[The problem]
From the first line down to the line containing "You are a computer-use", print the records below exactly, leaving every picture out.

[Opening Task data section]

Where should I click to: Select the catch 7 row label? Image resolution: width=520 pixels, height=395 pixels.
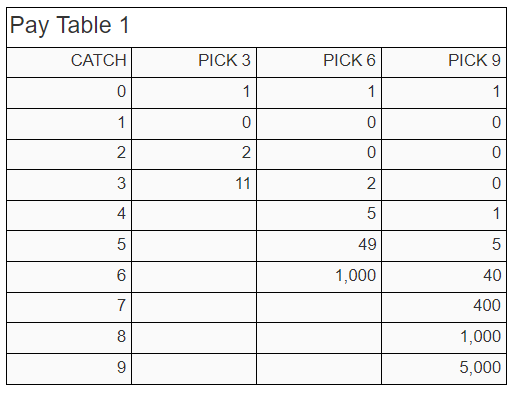click(x=121, y=305)
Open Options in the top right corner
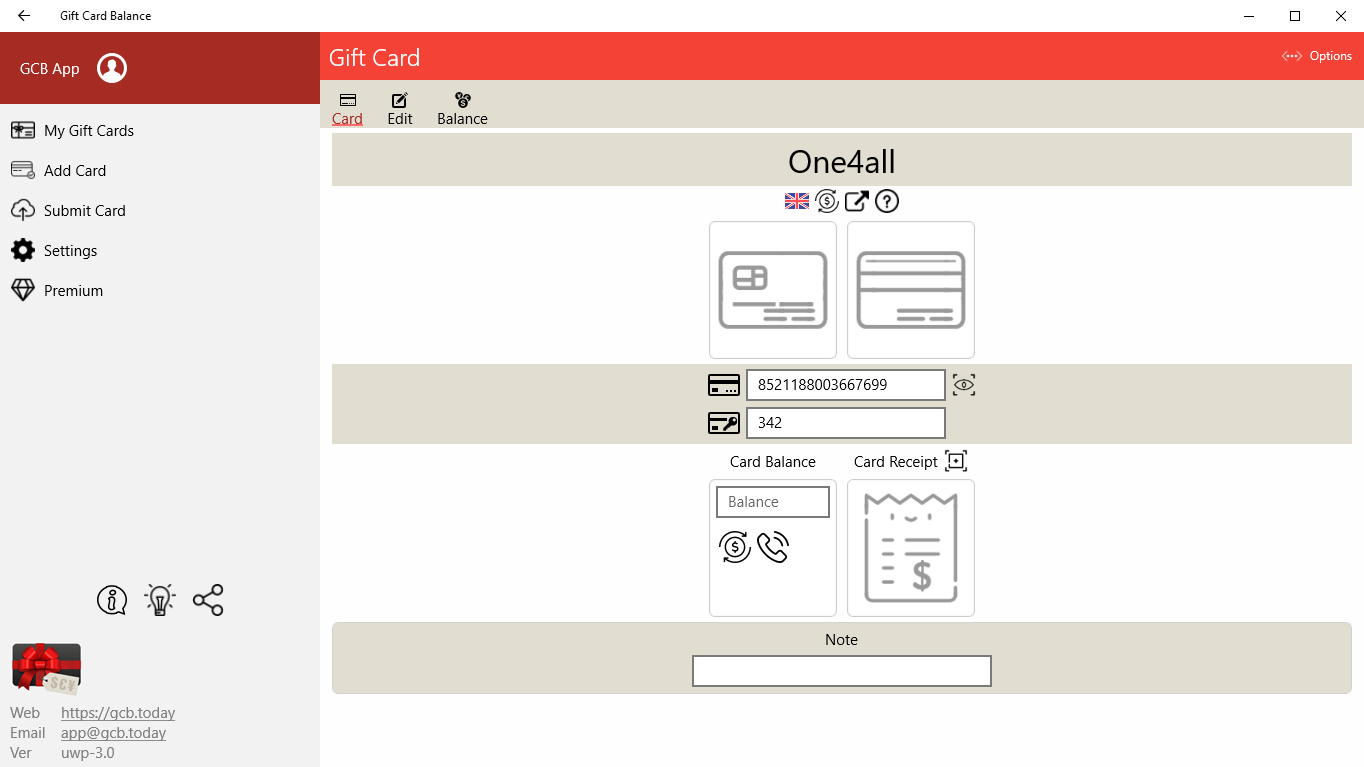This screenshot has width=1364, height=767. 1317,56
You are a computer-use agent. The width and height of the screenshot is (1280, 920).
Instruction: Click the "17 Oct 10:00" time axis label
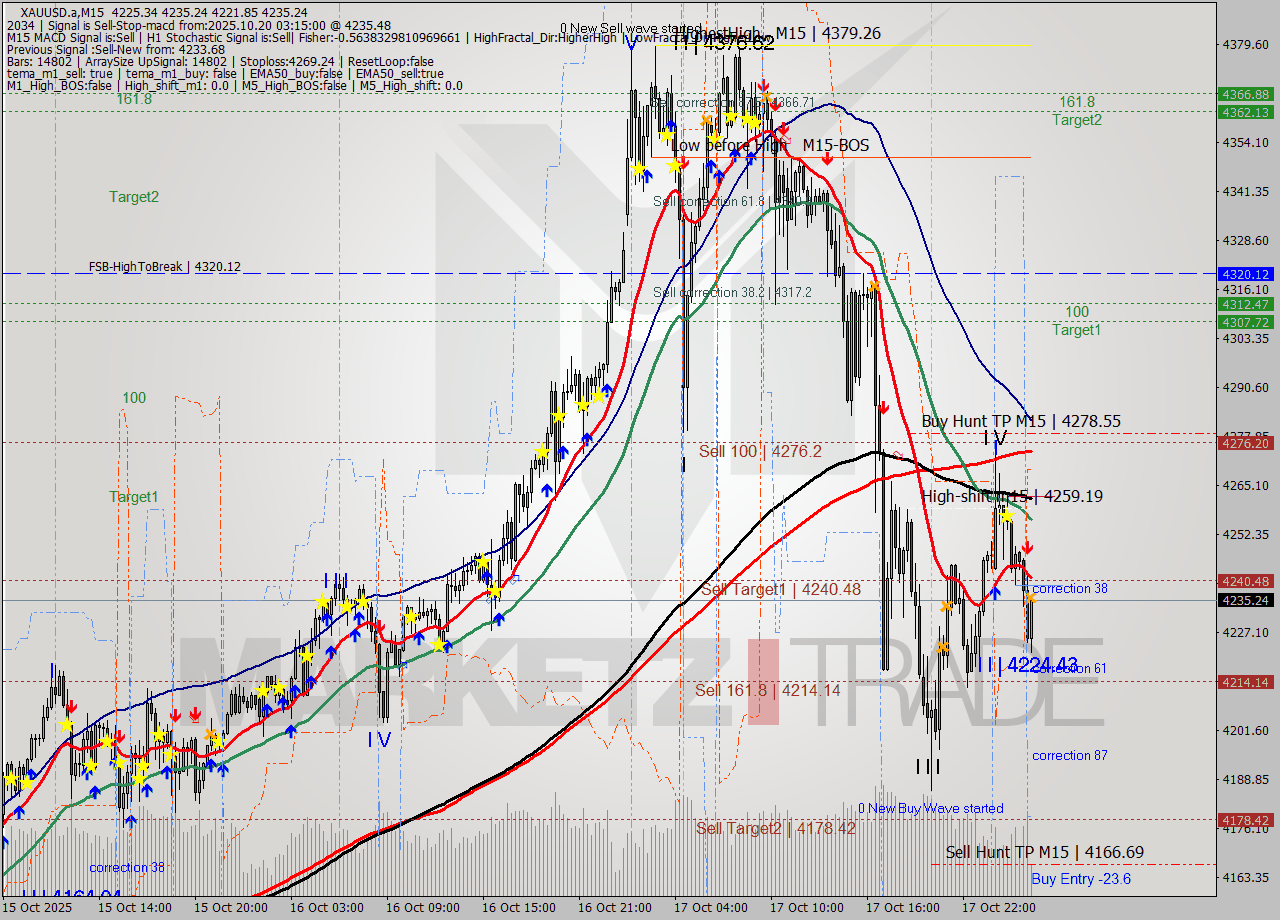tap(806, 907)
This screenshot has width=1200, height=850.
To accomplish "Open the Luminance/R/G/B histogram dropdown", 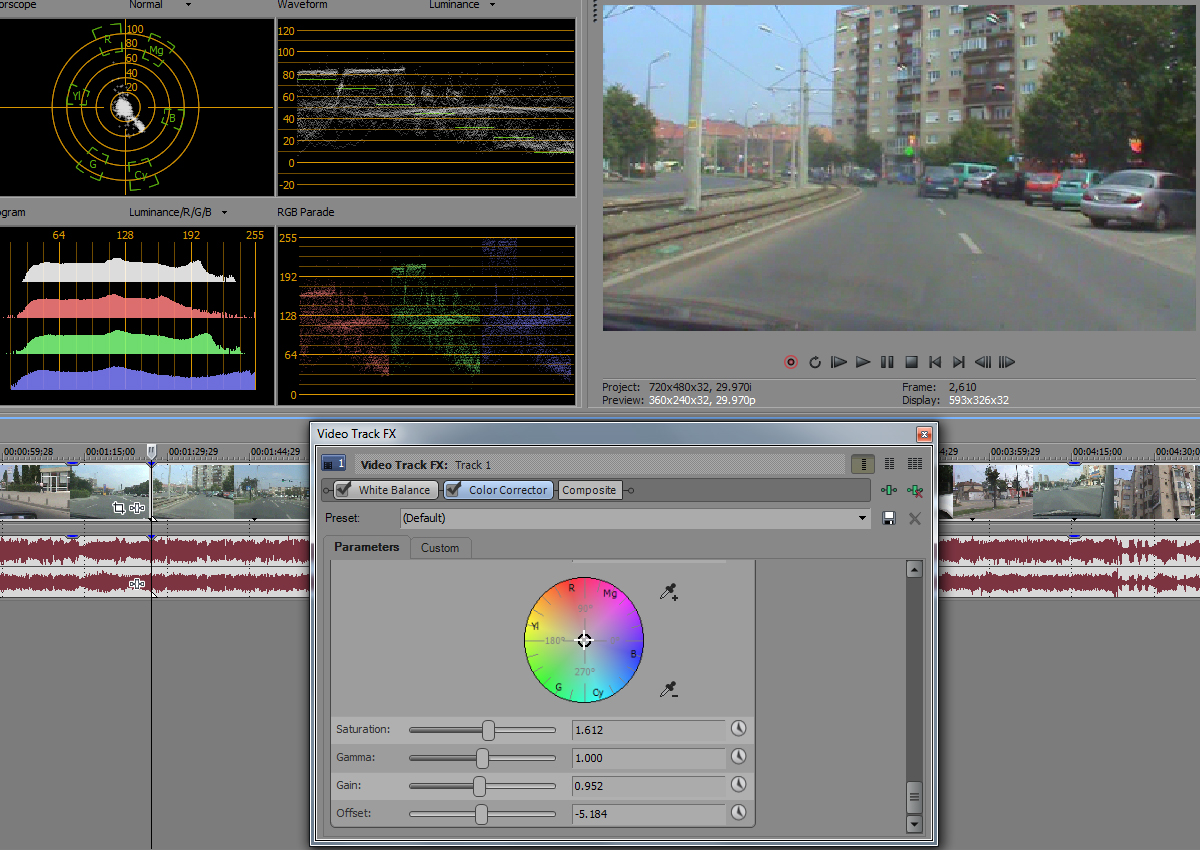I will (x=224, y=212).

[Closing Task data section]

[Result of this task]
Where should I click to: Select the catch 7 row label? Image resolution: width=520 pixels, height=395 pixels.
click(x=121, y=305)
Open Options in the top right corner
This screenshot has width=1364, height=767. 1317,56
You are a computer-use agent. The width and height of the screenshot is (1280, 920).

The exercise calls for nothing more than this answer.